Segment Start: DATA PROVIDED

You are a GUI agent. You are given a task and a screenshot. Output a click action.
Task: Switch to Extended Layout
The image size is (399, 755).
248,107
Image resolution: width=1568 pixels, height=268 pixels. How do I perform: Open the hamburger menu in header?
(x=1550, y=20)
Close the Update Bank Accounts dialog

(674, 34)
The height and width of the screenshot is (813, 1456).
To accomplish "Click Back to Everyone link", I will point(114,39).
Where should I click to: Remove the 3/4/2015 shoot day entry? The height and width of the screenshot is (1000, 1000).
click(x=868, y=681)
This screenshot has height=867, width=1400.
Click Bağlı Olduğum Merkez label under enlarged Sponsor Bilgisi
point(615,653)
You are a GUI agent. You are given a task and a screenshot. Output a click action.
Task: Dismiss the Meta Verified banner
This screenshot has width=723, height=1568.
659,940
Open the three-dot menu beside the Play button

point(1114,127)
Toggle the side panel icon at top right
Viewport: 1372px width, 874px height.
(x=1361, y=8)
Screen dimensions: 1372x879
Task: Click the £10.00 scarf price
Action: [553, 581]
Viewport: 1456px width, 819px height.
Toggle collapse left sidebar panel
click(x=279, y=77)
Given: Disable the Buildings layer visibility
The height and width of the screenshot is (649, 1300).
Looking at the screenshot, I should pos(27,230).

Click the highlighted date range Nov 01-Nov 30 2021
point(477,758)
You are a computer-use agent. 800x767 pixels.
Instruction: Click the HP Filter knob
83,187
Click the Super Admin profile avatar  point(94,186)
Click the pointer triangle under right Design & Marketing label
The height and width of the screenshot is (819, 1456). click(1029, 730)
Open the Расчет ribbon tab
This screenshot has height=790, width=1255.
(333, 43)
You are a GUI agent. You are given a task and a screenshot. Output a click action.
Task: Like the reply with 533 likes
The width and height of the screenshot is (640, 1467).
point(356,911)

Segment End: DATA PROVIDED

## EXERCISE OBJECTIVE:
The lines above from the one containing "The image size is (399, 755)." through the one containing "This screenshot has height=867, width=1400." are to be set down exactly, and no others.

## FINISHED EXERCISE:
The image size is (399, 755).
248,107
Image resolution: width=1568 pixels, height=268 pixels. How do I perform: Open the hamburger menu in header?
(x=1550, y=20)
Close the Update Bank Accounts dialog

(674, 34)
The height and width of the screenshot is (813, 1456).
To accomplish "Click Back to Everyone link", I will point(114,39).
Where should I click to: Remove the 3/4/2015 shoot day entry? The height and width of the screenshot is (1000, 1000).
click(x=868, y=681)
This screenshot has height=867, width=1400.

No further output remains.